Ben Twist

Personal information
- Nationality: Australian
- Born: 1 June 1990 (age 36)

Sport
- Club: St Johns Park BC

Achievements and titles
- Highest world ranking: 14 (September 2024)

Medal record
Representing Australia
Commonwealth Games
| Silver medal – second place | 2022 Birmingham | triples |

= Ben Twist =

Australian lawn bowler

Ben Twist (born 1 June 1990) is an Australian international lawn bowler. He reached a career high ranking of world number 14 in September 2024.

== Bowls career ==
He started bowling in 2003 and his first success was the Queensland state triples in 2007. He won the Australian Open triples in 2010 and made his international debut in 2018.

Twist became the Australian national champion after winning the 2019 Australian National Bowls Championships triples title.
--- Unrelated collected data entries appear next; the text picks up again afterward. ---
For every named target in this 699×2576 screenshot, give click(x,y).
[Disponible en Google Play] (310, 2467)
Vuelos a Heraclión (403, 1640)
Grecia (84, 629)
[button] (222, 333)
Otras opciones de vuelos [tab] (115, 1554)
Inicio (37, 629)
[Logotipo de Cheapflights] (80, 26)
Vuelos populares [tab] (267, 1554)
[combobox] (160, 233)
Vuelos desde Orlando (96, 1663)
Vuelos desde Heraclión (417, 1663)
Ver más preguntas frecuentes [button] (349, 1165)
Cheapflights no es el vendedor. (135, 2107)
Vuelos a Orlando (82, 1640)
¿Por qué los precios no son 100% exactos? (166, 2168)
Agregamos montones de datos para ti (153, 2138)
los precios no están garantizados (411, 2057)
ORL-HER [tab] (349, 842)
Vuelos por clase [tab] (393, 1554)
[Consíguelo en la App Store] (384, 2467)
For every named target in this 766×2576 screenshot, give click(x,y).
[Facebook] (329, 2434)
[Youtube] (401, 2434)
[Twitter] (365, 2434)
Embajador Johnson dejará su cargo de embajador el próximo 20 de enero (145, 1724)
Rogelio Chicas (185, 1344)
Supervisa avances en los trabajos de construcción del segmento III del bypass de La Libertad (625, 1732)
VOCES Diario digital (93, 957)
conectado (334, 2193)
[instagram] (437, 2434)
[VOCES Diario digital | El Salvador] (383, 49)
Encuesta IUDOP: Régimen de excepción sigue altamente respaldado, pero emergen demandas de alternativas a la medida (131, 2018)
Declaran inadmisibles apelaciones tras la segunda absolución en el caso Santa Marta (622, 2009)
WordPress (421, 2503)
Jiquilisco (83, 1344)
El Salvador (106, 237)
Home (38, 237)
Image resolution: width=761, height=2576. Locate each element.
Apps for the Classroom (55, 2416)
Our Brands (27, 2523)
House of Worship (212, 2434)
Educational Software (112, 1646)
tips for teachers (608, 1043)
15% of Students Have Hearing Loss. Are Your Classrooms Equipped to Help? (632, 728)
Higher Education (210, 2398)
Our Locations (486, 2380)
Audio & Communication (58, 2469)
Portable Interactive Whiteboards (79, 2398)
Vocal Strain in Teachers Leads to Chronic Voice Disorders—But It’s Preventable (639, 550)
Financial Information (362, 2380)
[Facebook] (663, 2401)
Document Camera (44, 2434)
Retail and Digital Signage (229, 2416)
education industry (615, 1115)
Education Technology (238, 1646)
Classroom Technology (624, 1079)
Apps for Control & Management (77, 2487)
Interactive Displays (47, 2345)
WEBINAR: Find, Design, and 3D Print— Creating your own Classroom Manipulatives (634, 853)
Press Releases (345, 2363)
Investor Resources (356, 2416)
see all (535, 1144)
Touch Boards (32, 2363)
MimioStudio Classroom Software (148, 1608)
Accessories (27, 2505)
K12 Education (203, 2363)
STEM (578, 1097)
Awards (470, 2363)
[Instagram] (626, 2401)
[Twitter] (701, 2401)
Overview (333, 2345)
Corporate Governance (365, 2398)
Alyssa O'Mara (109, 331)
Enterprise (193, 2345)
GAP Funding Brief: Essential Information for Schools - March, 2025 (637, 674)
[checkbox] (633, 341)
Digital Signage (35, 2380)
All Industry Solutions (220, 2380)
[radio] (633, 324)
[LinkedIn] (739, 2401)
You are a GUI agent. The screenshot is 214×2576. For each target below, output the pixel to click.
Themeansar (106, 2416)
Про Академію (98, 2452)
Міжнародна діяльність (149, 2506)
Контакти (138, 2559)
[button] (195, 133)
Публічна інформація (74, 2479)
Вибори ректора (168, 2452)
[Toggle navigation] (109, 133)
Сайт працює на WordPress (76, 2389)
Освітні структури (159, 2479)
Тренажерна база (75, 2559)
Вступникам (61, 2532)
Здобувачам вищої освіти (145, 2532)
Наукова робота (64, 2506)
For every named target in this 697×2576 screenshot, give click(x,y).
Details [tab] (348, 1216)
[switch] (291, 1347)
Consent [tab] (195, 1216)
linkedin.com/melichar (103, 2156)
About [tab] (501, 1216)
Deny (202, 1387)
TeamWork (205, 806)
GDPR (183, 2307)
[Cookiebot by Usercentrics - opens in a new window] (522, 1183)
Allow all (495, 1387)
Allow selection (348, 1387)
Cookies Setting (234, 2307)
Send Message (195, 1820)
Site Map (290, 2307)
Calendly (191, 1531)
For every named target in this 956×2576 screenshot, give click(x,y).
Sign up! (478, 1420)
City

In 2018, he won the Hong Kong International Bowls Classic singles title, having previously won the pairs with Jesse Noronha in 2017. In 2021, he won his second Australian Open crown, this time in the fours.

In 2022, he competed in the men's triples and the men's fours at the 2022 Commonwealth Games. Twist, along with Carl Healey and Barrie Lester won the silver medal. Later in 2022, he won a third Australian Open.

In 2023, he won his fourth Australian Open, after a second successive pairs win with Aaron Wilson. Later in October, Twist won the Australian Nationals fours title with Craig Donaldson, Mathew Pietersen and David Ferguson.